- **Document section**:
━━━━━━

# Just an idea



## Myownangel (Aug 24, 2005)

I have been thinking about our current problem regarding unhelpful posts and it occurred to me that what often happens is a person makes an unsupportive, upsetting or whatever post and then others (and I am guilty of this) will come in and try to defend the original post. And in trying to rebalance the situation, we actually ignite a huge row... It is frustrating and I think the reason it happens is because we are using email - ie our arguments are not in 'real time'. Anyway, I get very upset with the way the threads turn out - they seem to get worse and worse and we are only trying to make things better. SO - I was thinking that maybe we should come up with a simple way of just saying 'that last post wasn't helpful' and leave it at that. Do you see what I'm saying? If we could think of a calm way to just say - 'I don't appreciate your remark' or something. Then maybe it wouldn't flare up each time? I'm just putting this idea out there - to see what everyone else thinks - or whether it will work?
Bernie


----------



## emcee (Apr 3, 2005)

Nice one Bernie 

I think you've hit the nail on the head about posts that cause upset.

Another problem is with the written word there is no inflection behind it, nor can anyone see the facial expressions of the writer, nor necessarily pick up on the emotion, so things can be taken the wrong way. Its easily done - I know when I was new to all this messageboard stuff I could get upset really easily. I've since had the experience of plenty of places similar to this and have learned to take a deep breath (or 100)! before responding to something that has caused me upset.

The most useful tip is writing something away from the boards about how you really feel, then amending it once you have gotten it out of your system. Here is an example I could give you about something that happened this very weekend!

━━━━━━

- **Source information**:
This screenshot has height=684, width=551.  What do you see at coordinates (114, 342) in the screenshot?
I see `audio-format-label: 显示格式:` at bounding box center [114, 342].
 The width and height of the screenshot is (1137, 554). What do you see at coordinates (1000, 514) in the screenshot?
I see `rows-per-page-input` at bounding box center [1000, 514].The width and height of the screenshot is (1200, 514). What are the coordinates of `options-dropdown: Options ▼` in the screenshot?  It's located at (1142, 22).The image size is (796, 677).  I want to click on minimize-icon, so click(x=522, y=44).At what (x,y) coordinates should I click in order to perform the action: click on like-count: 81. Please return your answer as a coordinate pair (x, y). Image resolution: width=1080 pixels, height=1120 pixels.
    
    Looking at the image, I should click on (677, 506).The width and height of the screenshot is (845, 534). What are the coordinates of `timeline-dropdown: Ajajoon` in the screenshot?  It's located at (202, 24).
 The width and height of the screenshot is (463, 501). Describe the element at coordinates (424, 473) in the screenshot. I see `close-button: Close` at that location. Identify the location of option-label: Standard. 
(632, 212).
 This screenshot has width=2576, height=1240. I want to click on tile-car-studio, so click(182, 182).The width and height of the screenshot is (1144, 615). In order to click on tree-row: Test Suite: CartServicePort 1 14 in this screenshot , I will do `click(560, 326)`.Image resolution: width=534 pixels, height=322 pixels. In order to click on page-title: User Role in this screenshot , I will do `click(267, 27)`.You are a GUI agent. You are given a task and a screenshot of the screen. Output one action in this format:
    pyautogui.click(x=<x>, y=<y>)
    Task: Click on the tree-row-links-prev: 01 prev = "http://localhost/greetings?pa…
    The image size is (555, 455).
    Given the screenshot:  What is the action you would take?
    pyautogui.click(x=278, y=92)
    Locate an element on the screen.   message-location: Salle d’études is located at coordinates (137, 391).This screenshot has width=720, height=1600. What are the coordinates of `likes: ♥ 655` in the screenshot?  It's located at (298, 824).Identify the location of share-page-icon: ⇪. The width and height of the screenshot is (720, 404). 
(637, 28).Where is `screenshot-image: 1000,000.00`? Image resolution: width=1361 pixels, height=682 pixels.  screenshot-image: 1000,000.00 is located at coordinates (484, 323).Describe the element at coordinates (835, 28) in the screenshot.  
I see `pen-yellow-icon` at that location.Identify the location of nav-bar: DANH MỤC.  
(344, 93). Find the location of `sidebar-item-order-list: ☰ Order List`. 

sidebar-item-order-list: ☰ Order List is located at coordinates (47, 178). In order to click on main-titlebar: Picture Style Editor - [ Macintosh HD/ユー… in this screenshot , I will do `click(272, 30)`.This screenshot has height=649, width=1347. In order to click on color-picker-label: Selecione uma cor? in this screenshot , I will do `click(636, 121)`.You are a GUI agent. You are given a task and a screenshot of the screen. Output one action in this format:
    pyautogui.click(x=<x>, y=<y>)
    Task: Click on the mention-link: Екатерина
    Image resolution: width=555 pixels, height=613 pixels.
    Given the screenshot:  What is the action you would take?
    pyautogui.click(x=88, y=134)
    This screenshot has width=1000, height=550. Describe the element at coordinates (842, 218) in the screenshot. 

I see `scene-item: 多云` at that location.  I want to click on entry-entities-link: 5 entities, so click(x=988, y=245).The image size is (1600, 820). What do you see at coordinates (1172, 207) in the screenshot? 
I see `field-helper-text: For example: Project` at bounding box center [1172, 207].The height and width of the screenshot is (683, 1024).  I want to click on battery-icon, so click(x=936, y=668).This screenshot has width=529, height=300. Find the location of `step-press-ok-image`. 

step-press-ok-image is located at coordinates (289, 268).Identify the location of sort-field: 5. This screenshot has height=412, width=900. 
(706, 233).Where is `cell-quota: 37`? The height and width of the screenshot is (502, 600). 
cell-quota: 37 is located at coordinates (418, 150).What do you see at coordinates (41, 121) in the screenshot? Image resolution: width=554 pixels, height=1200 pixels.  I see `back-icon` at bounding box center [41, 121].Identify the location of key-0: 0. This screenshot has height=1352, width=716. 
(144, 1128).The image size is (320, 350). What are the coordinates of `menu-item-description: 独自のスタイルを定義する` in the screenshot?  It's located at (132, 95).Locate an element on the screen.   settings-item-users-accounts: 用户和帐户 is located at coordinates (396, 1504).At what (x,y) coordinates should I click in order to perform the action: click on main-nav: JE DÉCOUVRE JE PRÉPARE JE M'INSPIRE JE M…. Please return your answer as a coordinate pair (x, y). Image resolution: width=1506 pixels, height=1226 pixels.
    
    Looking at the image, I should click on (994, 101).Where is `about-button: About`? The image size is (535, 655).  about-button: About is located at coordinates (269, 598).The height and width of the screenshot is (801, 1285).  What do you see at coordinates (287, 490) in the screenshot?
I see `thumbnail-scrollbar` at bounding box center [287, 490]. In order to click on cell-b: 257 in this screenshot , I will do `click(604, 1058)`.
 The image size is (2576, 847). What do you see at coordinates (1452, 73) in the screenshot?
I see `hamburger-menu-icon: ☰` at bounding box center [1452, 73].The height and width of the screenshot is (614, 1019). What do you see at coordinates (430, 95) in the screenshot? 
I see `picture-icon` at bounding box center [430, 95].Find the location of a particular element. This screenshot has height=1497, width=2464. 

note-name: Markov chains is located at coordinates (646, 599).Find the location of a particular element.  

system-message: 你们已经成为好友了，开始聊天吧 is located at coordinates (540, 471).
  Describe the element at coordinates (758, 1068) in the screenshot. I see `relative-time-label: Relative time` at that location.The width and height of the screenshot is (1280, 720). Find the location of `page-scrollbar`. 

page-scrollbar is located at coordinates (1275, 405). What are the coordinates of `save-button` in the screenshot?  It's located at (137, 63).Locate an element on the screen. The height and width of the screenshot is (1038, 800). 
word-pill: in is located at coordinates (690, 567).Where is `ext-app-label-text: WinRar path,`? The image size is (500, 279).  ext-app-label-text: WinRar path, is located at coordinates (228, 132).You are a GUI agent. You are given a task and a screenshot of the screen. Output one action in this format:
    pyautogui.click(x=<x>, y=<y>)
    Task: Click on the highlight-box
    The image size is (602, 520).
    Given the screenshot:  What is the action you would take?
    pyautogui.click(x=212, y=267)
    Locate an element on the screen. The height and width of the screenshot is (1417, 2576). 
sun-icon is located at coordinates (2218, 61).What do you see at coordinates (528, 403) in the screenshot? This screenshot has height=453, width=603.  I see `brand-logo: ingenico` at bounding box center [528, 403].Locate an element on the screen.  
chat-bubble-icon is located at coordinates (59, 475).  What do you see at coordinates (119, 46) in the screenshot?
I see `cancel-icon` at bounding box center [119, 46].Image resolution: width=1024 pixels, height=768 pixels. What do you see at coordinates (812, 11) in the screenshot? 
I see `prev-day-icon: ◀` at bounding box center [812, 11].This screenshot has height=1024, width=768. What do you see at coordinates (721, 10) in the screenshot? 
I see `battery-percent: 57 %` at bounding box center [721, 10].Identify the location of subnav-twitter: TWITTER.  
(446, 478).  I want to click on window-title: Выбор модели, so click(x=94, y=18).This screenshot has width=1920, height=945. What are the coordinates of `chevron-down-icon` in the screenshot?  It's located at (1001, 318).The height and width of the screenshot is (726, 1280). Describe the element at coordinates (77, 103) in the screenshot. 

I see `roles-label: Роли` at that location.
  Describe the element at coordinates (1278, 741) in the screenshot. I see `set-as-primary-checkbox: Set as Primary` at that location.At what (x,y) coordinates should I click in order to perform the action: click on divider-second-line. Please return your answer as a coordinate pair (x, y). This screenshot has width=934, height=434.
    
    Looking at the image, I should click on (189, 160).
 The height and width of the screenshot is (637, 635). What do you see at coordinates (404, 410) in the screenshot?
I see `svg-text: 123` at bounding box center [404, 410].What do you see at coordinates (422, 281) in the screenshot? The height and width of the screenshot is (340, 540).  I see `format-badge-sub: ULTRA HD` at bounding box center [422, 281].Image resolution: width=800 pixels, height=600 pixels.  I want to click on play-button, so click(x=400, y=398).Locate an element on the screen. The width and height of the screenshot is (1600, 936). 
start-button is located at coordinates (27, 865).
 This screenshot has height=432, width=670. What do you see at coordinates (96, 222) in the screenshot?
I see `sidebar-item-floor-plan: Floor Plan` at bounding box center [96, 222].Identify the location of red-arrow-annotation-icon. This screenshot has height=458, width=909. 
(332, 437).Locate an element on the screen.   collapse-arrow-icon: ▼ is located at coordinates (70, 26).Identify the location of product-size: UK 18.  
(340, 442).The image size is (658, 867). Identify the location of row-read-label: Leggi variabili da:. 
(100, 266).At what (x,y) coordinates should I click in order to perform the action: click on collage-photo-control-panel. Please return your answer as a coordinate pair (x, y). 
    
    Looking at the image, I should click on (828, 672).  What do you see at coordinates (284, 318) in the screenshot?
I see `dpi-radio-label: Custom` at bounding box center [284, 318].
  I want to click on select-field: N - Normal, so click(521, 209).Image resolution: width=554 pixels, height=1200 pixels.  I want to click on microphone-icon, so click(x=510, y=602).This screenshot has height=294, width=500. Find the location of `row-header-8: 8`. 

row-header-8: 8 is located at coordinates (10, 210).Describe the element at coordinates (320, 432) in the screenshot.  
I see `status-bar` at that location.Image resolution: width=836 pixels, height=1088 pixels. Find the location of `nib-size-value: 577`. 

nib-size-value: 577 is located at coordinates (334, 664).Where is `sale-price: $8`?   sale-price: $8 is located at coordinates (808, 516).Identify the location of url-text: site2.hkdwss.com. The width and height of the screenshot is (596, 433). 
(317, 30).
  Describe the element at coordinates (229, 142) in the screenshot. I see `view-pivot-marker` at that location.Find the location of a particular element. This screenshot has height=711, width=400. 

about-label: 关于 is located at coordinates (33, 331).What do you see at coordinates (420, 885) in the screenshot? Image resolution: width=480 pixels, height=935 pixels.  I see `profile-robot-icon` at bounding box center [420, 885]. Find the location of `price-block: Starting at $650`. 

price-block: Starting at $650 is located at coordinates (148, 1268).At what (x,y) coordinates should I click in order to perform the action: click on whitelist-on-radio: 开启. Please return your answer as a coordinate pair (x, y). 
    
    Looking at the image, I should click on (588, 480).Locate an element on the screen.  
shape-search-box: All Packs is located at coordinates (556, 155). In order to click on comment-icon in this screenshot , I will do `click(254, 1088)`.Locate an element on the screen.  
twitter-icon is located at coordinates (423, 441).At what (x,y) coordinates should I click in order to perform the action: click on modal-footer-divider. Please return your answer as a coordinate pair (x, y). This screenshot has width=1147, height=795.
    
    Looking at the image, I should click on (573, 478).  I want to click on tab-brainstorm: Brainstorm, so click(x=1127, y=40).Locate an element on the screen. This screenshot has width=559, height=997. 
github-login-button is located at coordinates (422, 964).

━━━━━━

- **Directions**:
• A. In the forum thread about unhelpful posts, what does emcee call the most useful tip?
• B. Write the next part of the forum thread about unhelpful posts, picking up right after its last sentence.

- **Outputs by task**:
• A. Writing about how you really feel away from the boards, then amending it once you have gotten it out of your system.

• B.
Dear Sturgeon Breath
I brought my lovely pals who travelled half way across the flippin country to your restaurant on Saturday night and we waited so long for the blimmin meal I swear to god one of your kitchen blokes must have ran down the M6 and chopped the rump off the cow for the steaks then thumbed a lift back.

We were so flippin hungry after waiting so long we were gnawing at the table. And what happened when our meals did arrive? Your dumb waiter (not the lift variety, probably would have had more get up and go in it though) didn't provide us with cutlery so we had to make believe we lived in medieval times and use our fingers, which were covered in splinters from chewing the stupid table.

Myself and another guest were supposed to be having a carvery meal, by the time we waited and waited and waited, slept a little, woke up, yawned, stretched, scratched our bits etc we got served. Which meant by the time we got back to the table the others had finished their meals and were eyeing ours up hungrily.

Next time I think I'll take them to the local chippy and we'll get ourselves a carry out from the off licence!

Yours, starvin Marvin!

After writing this, I actually rang the restaurant chain and was able to put my point across clearly without getting mad down the phone, explaining that the whole evening there was a joke, and it wasn't on being kept waiting 2 and a half hours (for crying out loud)! Getting it off my chest by writing the above really helped me cool down though, and think about what I wanted to say without going off on one!

Maybe we could PM each other with our ranty stuff before posting if something triggers our emotions? Just a thought.

Love to all, and I hope you are all doing ok out there.
xxx


----------



## Myownangel (Aug 24, 2005)

Oh Emcee!!!  I see your point – but I'm so glad that you posted the letter here and that it didn't go to waste! It was inspired. 
Bernie x


----------



## wouldloveababycat (Mar 21, 2004)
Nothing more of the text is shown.